*ミントの人物伝その14[第183歩・雨]

台風が近づいています。
週末の山登りは無理のようです。


ミントの人物伝(その14)
栗山大膳(くりやまたいぜん、1591-1652)
福岡藩家老、黒田騒動の中心人物。


1632年(寛永9年)6月
福岡藩主の黒田忠之(ただゆき)に謀反の心有り」という手紙が江戸城に届いた。
差出人は福岡藩家老の栗山大膳である。
家老が主君を訴えるなど前代未聞である。
これが世にいう「黒田騒動」の始まりだった。


福岡藩の祖は黒田孝高(よしたか)。

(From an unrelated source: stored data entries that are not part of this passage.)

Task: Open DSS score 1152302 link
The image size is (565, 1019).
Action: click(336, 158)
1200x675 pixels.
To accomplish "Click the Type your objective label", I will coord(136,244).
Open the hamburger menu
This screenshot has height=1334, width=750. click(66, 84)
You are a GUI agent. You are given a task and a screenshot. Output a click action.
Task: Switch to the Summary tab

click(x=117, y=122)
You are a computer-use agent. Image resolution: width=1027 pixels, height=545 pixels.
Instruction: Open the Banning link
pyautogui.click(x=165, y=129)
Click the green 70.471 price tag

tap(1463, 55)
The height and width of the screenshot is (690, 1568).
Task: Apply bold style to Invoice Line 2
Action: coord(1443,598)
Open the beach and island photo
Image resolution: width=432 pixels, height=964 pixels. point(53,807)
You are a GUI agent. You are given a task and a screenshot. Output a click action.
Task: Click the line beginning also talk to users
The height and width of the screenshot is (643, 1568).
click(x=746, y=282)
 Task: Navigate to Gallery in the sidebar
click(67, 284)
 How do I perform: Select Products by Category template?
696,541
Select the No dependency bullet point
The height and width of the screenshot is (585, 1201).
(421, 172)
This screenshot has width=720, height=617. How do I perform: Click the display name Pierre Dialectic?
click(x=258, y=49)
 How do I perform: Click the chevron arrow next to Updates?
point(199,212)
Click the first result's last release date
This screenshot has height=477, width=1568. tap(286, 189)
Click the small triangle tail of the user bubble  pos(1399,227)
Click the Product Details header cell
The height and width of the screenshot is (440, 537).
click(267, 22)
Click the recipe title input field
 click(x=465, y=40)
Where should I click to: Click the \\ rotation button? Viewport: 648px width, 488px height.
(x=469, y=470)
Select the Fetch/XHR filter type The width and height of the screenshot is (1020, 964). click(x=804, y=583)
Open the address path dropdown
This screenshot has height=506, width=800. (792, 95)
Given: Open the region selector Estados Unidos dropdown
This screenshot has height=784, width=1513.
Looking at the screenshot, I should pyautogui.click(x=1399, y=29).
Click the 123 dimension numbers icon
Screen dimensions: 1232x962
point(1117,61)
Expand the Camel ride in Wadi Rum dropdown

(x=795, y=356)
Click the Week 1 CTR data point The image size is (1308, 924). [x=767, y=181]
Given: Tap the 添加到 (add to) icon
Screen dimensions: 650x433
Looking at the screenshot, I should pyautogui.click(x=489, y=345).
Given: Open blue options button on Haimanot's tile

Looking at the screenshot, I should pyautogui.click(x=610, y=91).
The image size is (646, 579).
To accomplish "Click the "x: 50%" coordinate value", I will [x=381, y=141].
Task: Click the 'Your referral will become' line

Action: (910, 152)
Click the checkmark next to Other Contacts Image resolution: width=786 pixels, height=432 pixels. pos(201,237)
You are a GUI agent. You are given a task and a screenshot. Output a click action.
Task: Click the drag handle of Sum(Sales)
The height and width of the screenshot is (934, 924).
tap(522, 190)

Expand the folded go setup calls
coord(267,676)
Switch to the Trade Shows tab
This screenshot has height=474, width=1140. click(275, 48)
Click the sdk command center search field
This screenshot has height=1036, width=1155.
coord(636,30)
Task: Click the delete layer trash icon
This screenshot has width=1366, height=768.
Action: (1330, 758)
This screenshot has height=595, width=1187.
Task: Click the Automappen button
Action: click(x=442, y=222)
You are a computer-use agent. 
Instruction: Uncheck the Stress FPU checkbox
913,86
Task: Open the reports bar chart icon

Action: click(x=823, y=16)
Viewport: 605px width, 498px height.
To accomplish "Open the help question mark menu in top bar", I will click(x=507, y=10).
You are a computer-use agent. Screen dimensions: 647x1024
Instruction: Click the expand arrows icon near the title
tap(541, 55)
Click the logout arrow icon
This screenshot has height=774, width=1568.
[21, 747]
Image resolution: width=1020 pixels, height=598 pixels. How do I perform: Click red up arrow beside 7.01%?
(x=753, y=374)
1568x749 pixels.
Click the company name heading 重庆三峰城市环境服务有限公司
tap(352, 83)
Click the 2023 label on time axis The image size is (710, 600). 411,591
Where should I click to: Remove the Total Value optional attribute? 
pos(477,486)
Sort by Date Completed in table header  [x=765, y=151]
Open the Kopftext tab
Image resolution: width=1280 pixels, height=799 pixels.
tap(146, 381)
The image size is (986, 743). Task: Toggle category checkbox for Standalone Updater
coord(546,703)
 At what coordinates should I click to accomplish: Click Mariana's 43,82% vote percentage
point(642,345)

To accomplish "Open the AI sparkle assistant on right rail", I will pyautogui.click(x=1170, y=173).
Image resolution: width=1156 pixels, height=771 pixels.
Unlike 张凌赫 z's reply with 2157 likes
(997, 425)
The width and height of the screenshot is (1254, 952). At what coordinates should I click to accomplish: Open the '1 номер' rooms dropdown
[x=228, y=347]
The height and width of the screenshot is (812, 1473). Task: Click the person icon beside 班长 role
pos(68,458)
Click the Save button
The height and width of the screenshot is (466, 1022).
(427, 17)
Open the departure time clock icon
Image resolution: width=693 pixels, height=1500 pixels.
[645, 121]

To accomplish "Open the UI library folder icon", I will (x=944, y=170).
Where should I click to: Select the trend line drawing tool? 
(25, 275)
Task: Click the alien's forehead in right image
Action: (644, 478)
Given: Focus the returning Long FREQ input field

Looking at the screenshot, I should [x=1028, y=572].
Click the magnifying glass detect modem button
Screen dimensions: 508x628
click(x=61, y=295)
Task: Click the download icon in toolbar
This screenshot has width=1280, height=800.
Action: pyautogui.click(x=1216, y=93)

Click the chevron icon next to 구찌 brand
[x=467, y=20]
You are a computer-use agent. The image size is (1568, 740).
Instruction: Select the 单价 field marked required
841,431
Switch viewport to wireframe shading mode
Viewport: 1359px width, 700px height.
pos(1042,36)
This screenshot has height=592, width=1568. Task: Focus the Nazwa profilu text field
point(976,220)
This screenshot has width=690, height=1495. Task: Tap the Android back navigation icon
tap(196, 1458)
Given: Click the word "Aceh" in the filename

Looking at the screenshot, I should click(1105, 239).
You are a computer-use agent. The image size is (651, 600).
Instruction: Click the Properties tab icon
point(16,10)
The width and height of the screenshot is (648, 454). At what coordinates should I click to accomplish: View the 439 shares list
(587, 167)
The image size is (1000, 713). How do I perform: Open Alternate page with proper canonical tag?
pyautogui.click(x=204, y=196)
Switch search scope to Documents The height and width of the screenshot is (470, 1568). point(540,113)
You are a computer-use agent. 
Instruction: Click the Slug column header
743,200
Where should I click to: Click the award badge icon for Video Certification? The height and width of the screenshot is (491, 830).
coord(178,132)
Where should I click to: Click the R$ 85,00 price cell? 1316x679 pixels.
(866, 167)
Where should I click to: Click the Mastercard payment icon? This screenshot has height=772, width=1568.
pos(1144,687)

如水(じょすい)の名でも有名である。
初代藩主は黒田長政(ながまさ)
第二代藩主が忠之であり、長政の嫡男である。


ところがこの忠之、
苦労知らずのボンボンで、非常に驕り高ぶった人物だったようだ。

21歳で藩主になると、先代長政の信任厚かった大膳たちを無視するようになった。
足軽上がりの倉八十太夫(くらはちじゅうだゆう)を家老職に取り立てるなど
自分のいいなりになる側近で固め、好き勝手な政治を始めた。
筆頭家老の大膳がいくら諌めても聞く耳を持たなかった。


ついには
幕府の定める禁令、「無断で大型船を建造する」、「多くの藩士を召抱える」ことまで始めた。
このままではやがて福岡藩は幕府に取り潰されるかもしれない。
福岡藩改易の危機であった。


大膳は決心する。
自ら幕府に訴え、荒療治で忠之に反省してもらおう、と。
手紙が幕府に届けられ、忠之と大膳は取調べを受けることになる。


取調べにあたるのは土井利勝(どいとしかつ)
この時期、彼は老中筆頭であり、幕閣で一番の実力者だった。
家康の隠し子といううわさもある人物だが、思慮深く、判断は公正だったといわれる。


利勝は忠之に事実を問いただすが、もともと忠之に謀反の気持ちなどまったく無い。
このような事態になったことに狼狽するだけだったろう。


利勝は忠之に告げた。
「治世不行き届きにつき福岡黒田藩の領土を没収する」
忠之は蒼くなっただろう。


ところがこう続いた。
「ただし反省するならば、先君の功績に免じ、改めて没収した領土をつかわすものとする」


おかしな申し渡しだが、これには裏があった。
実はこの前に、大膳は利勝たちに事情を伝え懇願していた。
「騒動を起こした私を厳罰にしていただくかわりに、藩と主君はお咎めなしにしていただきたい」と。
大膳の藩を思いやる気持ちに感動した利勝らは
福岡藩と藩主忠之は厳重注意のうえ赦し、
大膳は主君を直訴した罪で陸奥国盛岡藩に配流(はいる)、としたのだった。


大膳は配流先の盛岡藩で手厚く待遇された。
流罪ではあったが、百五十人扶持だったので生活に困ることはなかった。
利勝らの配慮があったのだ。


忠之が大膳の真意を理解したかどうかは定かでないが
十分に懲りたことは想像できる。
その後は藩政に真面目に取り組むようになった。


大膳は主君に不忠をはたらいた者として、一部に否定的な評価もある。
いかなる理由があれ、主君に対する裏切りは不忠とされた時代なのである。
しかしあのままでは藩は取りつぶしになっていた可能性が高い。
彼の思い切った行動が成功したと言えるだろう。


盛岡に配流となってしまったが、大膳は満足だったと思う。
福岡藩の危機が回避されたからだ。


彼は62歳で死ぬまで盛岡で暮らした。
彼の子孫や家臣も盛岡に定着することとなった。


大膳の墓所は、彼の忠節を讃えた碑とともに盛岡城下にある。


(参考文献)
 Wikipedia
   Web 他


***最近読んだ本***


柳生十兵衛七番勝負」(津本陽
柳生宗矩(やぎゅうむねのり)の嫡男十兵衛が主人公。
徳川家の密命を受け、諸国武者修行と称しながら
徳川家に仇なす者を討つ。
時代小説は時々読むが、剣豪小説はあまり読まない。
だから久しぶりだったが、退屈しのぎにはなったかな。


黒竜潭異聞(こくりゅうたんいぶん)」(田中芳樹
中国歴史短編集。
西晋(せいしん)から明までを舞台に
史実に基づいた歴史小説や伝奇小説などがちりばめられている。
非常に面白くて一気に読んでしまった。